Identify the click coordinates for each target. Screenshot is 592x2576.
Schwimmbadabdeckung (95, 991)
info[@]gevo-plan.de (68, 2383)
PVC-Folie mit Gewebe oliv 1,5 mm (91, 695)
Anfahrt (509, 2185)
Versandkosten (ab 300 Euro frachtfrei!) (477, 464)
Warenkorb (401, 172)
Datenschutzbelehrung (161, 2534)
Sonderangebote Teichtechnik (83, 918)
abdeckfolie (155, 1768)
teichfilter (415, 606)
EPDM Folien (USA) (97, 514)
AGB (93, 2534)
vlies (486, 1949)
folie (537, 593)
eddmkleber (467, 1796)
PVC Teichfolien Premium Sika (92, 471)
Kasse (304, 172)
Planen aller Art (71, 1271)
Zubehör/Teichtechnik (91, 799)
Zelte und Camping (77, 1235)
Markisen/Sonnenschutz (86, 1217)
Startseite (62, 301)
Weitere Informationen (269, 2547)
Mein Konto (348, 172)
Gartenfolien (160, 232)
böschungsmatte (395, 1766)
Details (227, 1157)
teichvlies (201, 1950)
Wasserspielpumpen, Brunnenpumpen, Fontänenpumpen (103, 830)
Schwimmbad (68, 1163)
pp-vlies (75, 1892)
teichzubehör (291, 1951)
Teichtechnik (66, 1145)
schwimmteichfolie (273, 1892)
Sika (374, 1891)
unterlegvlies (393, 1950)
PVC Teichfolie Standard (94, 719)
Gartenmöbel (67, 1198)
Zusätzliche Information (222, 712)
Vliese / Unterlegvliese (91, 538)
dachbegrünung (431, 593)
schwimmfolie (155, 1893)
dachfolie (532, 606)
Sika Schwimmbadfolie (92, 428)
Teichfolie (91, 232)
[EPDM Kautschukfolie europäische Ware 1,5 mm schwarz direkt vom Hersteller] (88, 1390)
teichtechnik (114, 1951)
::::
Task
Would you copy out exactly the lines above that start at the one containing "Sika (374, 1891)" and end at the one containing "Teichfolie (91, 232)", inclusive?

Response to the exercise
Sika (374, 1891)
unterlegvlies (393, 1950)
PVC Teichfolie Standard (94, 719)
Gartenmöbel (67, 1198)
Zusätzliche Information (222, 712)
Vliese / Unterlegvliese (91, 538)
dachbegrünung (431, 593)
schwimmfolie (155, 1893)
dachfolie (532, 606)
Sika Schwimmbadfolie (92, 428)
Teichfolie (91, 232)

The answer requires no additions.